**Exercise aim:** Can you write out the records below again with "Where should I click to" swapped for "Which point should I click to" everywhere it occurs and everything else left unchanged?

**Provided entries:**
= = = = = = =
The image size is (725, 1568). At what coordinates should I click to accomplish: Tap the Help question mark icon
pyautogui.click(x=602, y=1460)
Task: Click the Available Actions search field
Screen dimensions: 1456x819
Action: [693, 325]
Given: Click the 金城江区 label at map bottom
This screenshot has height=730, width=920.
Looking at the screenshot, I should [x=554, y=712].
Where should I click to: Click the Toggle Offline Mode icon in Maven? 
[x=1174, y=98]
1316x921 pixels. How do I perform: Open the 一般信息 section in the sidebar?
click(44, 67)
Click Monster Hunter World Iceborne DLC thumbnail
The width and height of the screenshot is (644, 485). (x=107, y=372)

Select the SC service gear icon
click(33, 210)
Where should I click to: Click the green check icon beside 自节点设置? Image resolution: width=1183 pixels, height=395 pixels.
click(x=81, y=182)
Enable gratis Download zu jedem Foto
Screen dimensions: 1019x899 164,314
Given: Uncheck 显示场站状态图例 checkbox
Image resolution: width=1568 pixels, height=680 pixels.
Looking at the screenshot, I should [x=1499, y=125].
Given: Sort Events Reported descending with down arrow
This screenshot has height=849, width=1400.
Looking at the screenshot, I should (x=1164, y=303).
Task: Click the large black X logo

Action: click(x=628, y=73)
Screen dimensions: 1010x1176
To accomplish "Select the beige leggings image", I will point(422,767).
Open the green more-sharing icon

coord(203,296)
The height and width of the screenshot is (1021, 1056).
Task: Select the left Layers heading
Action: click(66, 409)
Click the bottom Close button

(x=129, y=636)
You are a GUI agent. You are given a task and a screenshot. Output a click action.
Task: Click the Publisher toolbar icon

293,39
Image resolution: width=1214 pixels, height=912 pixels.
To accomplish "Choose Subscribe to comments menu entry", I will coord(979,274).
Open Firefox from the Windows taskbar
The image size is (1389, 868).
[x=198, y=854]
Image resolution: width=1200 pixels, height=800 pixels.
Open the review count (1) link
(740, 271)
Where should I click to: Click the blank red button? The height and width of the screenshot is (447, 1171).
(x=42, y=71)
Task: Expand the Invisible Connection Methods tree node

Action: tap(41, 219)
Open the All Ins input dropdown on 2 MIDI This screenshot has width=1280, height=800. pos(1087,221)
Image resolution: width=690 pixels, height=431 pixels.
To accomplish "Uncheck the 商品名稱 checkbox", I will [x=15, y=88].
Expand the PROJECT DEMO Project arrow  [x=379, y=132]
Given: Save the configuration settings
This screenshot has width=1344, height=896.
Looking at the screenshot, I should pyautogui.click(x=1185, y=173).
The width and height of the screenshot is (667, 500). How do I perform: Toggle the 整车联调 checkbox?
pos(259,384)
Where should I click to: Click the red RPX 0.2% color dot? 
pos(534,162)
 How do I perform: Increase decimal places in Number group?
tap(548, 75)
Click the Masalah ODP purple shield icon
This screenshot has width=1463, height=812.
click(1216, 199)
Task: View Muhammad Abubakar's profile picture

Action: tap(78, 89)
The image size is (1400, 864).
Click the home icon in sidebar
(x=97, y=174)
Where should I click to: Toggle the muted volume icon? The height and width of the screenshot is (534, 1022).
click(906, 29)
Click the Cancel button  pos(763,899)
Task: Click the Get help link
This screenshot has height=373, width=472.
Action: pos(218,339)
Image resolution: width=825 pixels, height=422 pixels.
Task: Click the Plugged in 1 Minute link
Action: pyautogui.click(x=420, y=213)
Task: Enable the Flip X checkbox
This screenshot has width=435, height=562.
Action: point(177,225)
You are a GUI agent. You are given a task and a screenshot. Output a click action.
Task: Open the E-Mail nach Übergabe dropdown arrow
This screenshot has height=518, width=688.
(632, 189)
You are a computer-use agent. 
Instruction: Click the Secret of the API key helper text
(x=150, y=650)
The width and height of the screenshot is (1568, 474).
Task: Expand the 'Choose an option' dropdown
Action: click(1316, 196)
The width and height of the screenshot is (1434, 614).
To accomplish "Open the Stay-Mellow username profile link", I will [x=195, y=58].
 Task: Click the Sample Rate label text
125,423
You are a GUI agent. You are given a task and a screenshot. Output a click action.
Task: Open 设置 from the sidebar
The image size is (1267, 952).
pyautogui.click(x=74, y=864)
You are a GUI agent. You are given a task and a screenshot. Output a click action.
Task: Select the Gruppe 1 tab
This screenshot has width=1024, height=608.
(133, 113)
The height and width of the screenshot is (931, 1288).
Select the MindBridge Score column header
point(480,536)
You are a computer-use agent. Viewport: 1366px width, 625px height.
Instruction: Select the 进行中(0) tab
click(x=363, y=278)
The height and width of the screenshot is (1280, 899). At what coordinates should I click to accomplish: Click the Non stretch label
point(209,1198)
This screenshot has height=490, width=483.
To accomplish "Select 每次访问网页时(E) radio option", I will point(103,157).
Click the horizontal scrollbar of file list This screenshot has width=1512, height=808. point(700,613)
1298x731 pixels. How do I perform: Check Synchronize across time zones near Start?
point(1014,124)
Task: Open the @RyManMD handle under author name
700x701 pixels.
= = = = = = =
**Exercise result:**
The image size is (725, 1568). At what coordinates should I click to accomplish: Tap the Help question mark icon
pyautogui.click(x=602, y=1460)
Task: Click the Available Actions search field
Screen dimensions: 1456x819
Action: [693, 325]
Given: Click the 金城江区 label at map bottom
This screenshot has height=730, width=920.
Looking at the screenshot, I should [x=554, y=712].
Which point should I click to: Click the Toggle Offline Mode icon in Maven? 
[x=1174, y=98]
1316x921 pixels. How do I perform: Open the 一般信息 section in the sidebar?
click(44, 67)
Click Monster Hunter World Iceborne DLC thumbnail
The width and height of the screenshot is (644, 485). (x=107, y=372)

Select the SC service gear icon
click(33, 210)
Which point should I click to: Click the green check icon beside 自节点设置? Image resolution: width=1183 pixels, height=395 pixels.
click(x=81, y=182)
Enable gratis Download zu jedem Foto
Screen dimensions: 1019x899 164,314
Given: Uncheck 显示场站状态图例 checkbox
Image resolution: width=1568 pixels, height=680 pixels.
Looking at the screenshot, I should [x=1499, y=125].
Given: Sort Events Reported descending with down arrow
This screenshot has height=849, width=1400.
Looking at the screenshot, I should (x=1164, y=303).
Task: Click the large black X logo

Action: click(x=628, y=73)
Screen dimensions: 1010x1176
To accomplish "Select the beige leggings image", I will point(422,767).
Open the green more-sharing icon

coord(203,296)
The height and width of the screenshot is (1021, 1056).
Task: Select the left Layers heading
Action: click(66, 409)
Click the bottom Close button

(x=129, y=636)
You are a GUI agent. You are given a task and a screenshot. Output a click action.
Task: Click the Publisher toolbar icon

293,39
Image resolution: width=1214 pixels, height=912 pixels.
To accomplish "Choose Subscribe to comments menu entry", I will coord(979,274).
Open Firefox from the Windows taskbar
The image size is (1389, 868).
[x=198, y=854]
Image resolution: width=1200 pixels, height=800 pixels.
Open the review count (1) link
(740, 271)
Which point should I click to: Click the blank red button? The height and width of the screenshot is (447, 1171).
(x=42, y=71)
Task: Expand the Invisible Connection Methods tree node

Action: tap(41, 219)
Open the All Ins input dropdown on 2 MIDI This screenshot has width=1280, height=800. pos(1087,221)
Image resolution: width=690 pixels, height=431 pixels.
To accomplish "Uncheck the 商品名稱 checkbox", I will [x=15, y=88].
Expand the PROJECT DEMO Project arrow  [x=379, y=132]
Given: Save the configuration settings
This screenshot has width=1344, height=896.
Looking at the screenshot, I should pyautogui.click(x=1185, y=173).
The width and height of the screenshot is (667, 500). How do I perform: Toggle the 整车联调 checkbox?
pos(259,384)
Which point should I click to: Click the red RPX 0.2% color dot? 
pos(534,162)
 How do I perform: Increase decimal places in Number group?
tap(548, 75)
Click the Masalah ODP purple shield icon
This screenshot has width=1463, height=812.
click(1216, 199)
Task: View Muhammad Abubakar's profile picture

Action: tap(78, 89)
The image size is (1400, 864).
Click the home icon in sidebar
(x=97, y=174)
Which point should I click to: Toggle the muted volume icon? The height and width of the screenshot is (534, 1022).
click(906, 29)
Click the Cancel button  pos(763,899)
Task: Click the Get help link
This screenshot has height=373, width=472.
Action: pos(218,339)
Image resolution: width=825 pixels, height=422 pixels.
Task: Click the Plugged in 1 Minute link
Action: pyautogui.click(x=420, y=213)
Task: Enable the Flip X checkbox
This screenshot has width=435, height=562.
Action: point(177,225)
You are a GUI agent. You are given a task and a screenshot. Output a click action.
Task: Open the E-Mail nach Übergabe dropdown arrow
This screenshot has height=518, width=688.
(632, 189)
You are a computer-use agent. 
Instruction: Click the Secret of the API key helper text
(x=150, y=650)
The width and height of the screenshot is (1568, 474).
Task: Expand the 'Choose an option' dropdown
Action: click(1316, 196)
The width and height of the screenshot is (1434, 614).
To accomplish "Open the Stay-Mellow username profile link", I will [x=195, y=58].
 Task: Click the Sample Rate label text
125,423
You are a GUI agent. You are given a task and a screenshot. Output a click action.
Task: Open 设置 from the sidebar
The image size is (1267, 952).
pyautogui.click(x=74, y=864)
You are a GUI agent. You are given a task and a screenshot. Output a click action.
Task: Select the Gruppe 1 tab
This screenshot has width=1024, height=608.
(133, 113)
The height and width of the screenshot is (931, 1288).
Select the MindBridge Score column header
point(480,536)
You are a computer-use agent. Viewport: 1366px width, 625px height.
Instruction: Select the 进行中(0) tab
click(x=363, y=278)
The height and width of the screenshot is (1280, 899). At what coordinates should I click to accomplish: Click the Non stretch label
point(209,1198)
This screenshot has height=490, width=483.
To accomplish "Select 每次访问网页时(E) radio option", I will point(103,157).
Click the horizontal scrollbar of file list This screenshot has width=1512, height=808. point(700,613)
1298x731 pixels. How do I perform: Check Synchronize across time zones near Start?
point(1014,124)
Task: Open the @RyManMD handle under author name
700x701 pixels.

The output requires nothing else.